**Work to be completed:** Repeat exactly the line that contains "Where should I" and every line after it, down to the last line of the entries below. Do not include pictures.

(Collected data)
-------
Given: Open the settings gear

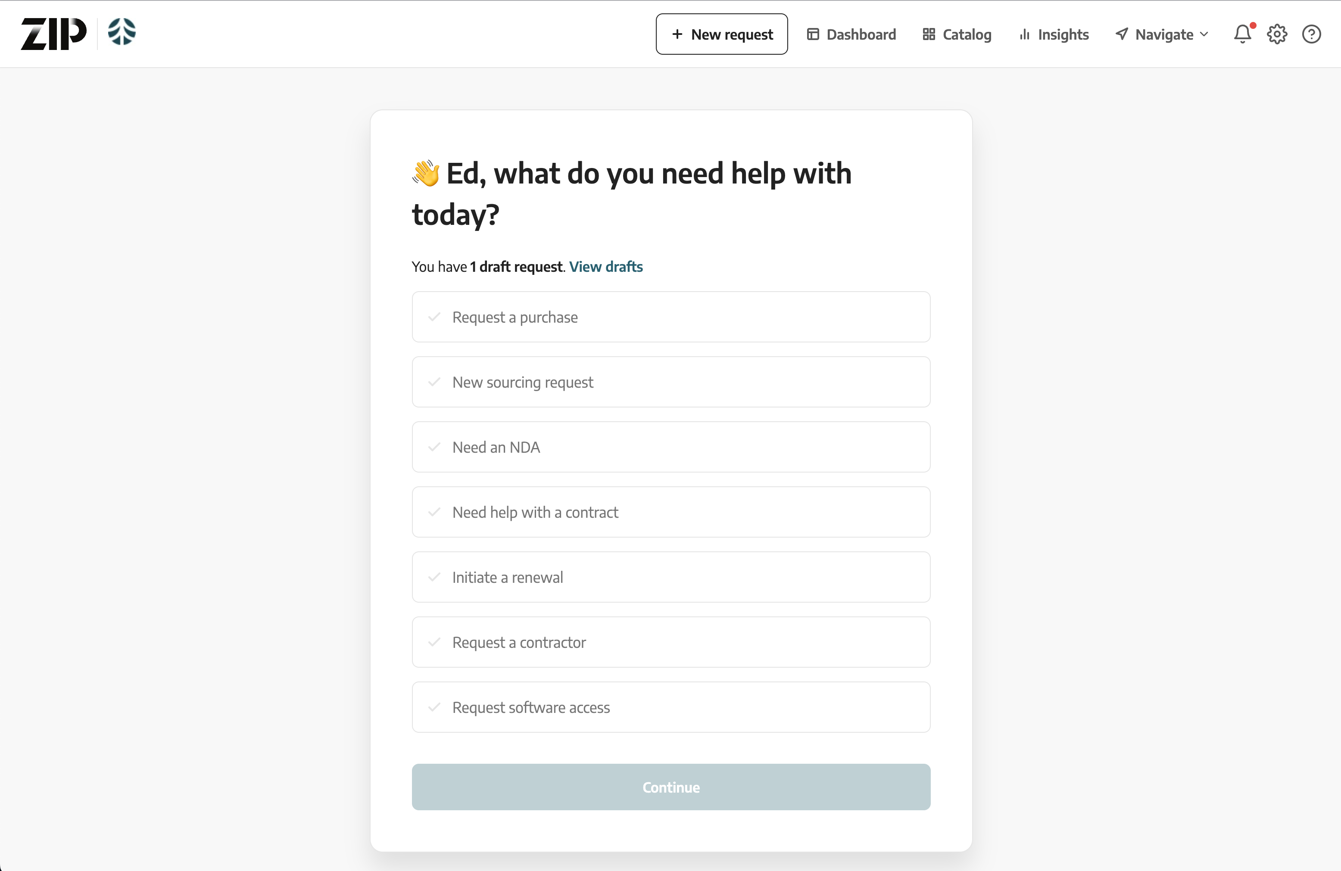Looking at the screenshot, I should 1277,34.
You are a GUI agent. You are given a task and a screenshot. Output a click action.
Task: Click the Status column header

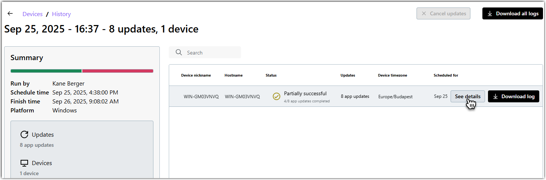point(271,75)
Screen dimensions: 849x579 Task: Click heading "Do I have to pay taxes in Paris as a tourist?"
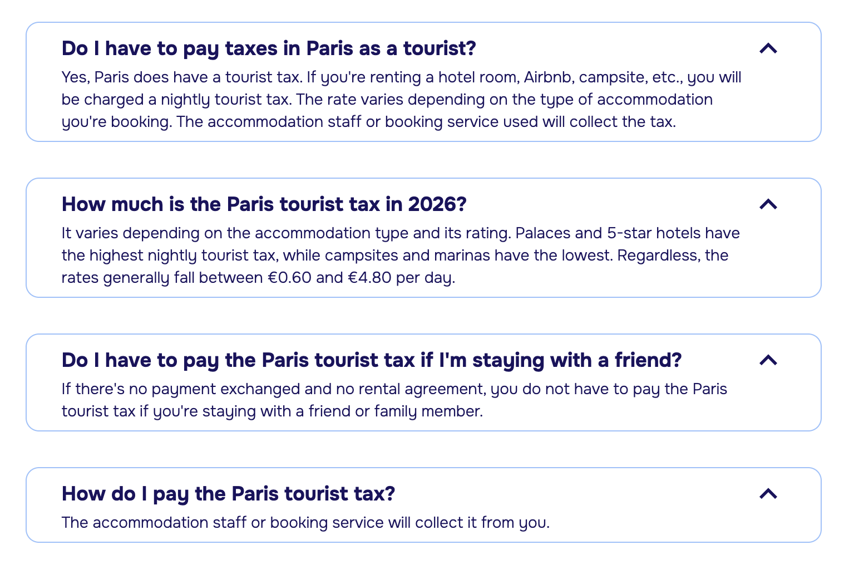tap(269, 48)

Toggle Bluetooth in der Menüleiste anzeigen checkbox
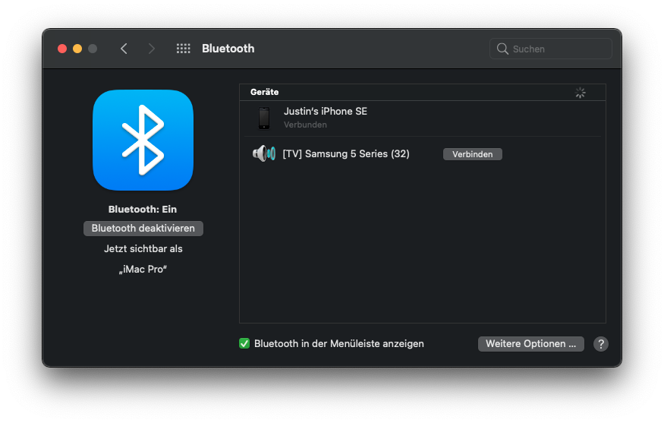244,343
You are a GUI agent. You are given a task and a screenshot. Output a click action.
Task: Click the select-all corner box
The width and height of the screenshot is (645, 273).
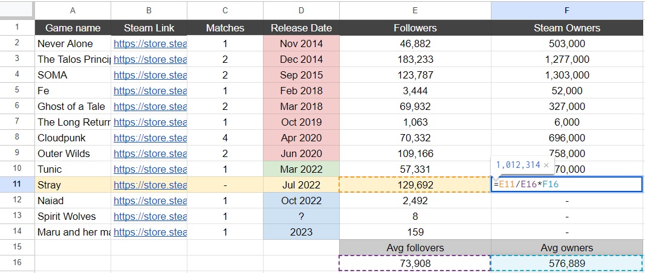click(17, 10)
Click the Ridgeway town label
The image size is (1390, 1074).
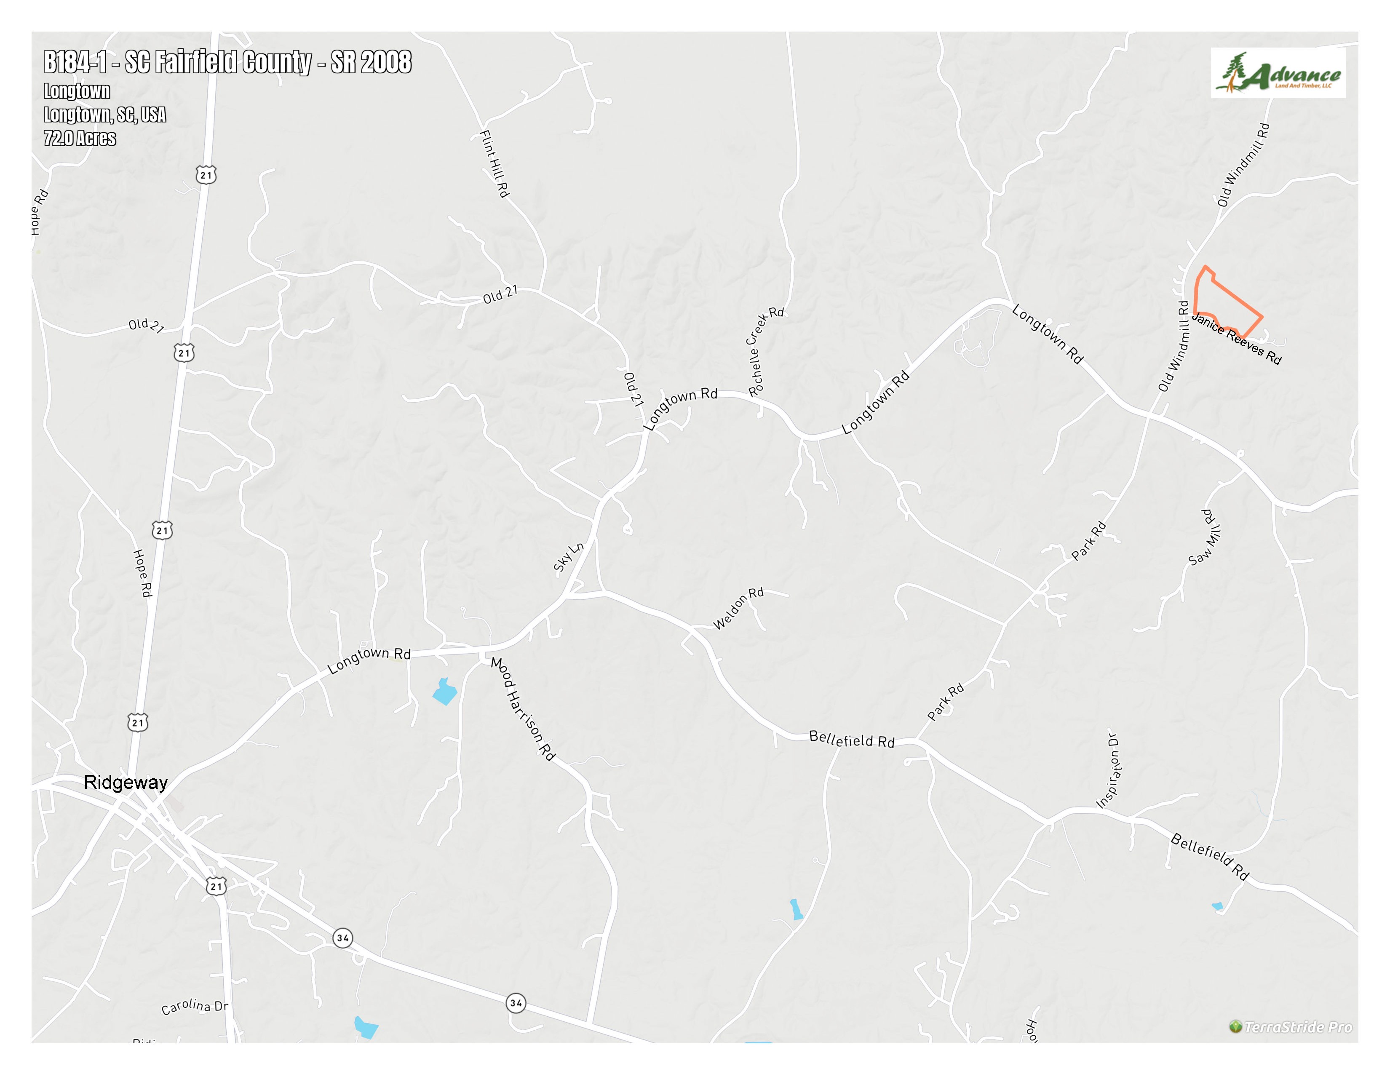pos(126,782)
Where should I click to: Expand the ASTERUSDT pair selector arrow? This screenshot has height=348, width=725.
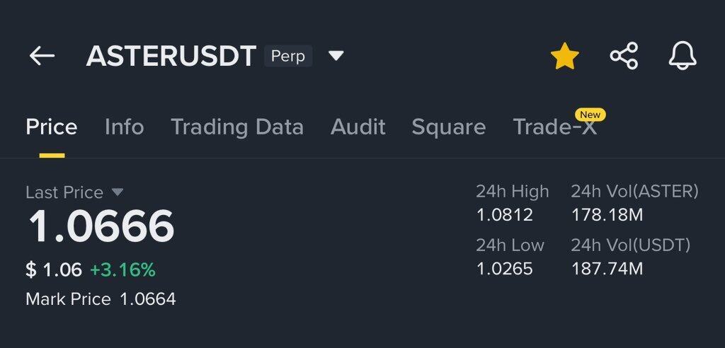point(336,56)
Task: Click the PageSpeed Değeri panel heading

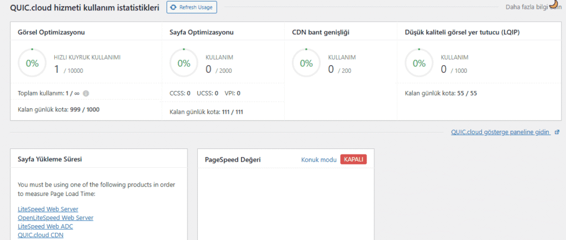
-------
**Written response:**
Where should I click to: Expand the ASTERUSDT pair selector arrow? This screenshot has height=348, width=725.
point(336,56)
Task: Click the PageSpeed Değeri panel heading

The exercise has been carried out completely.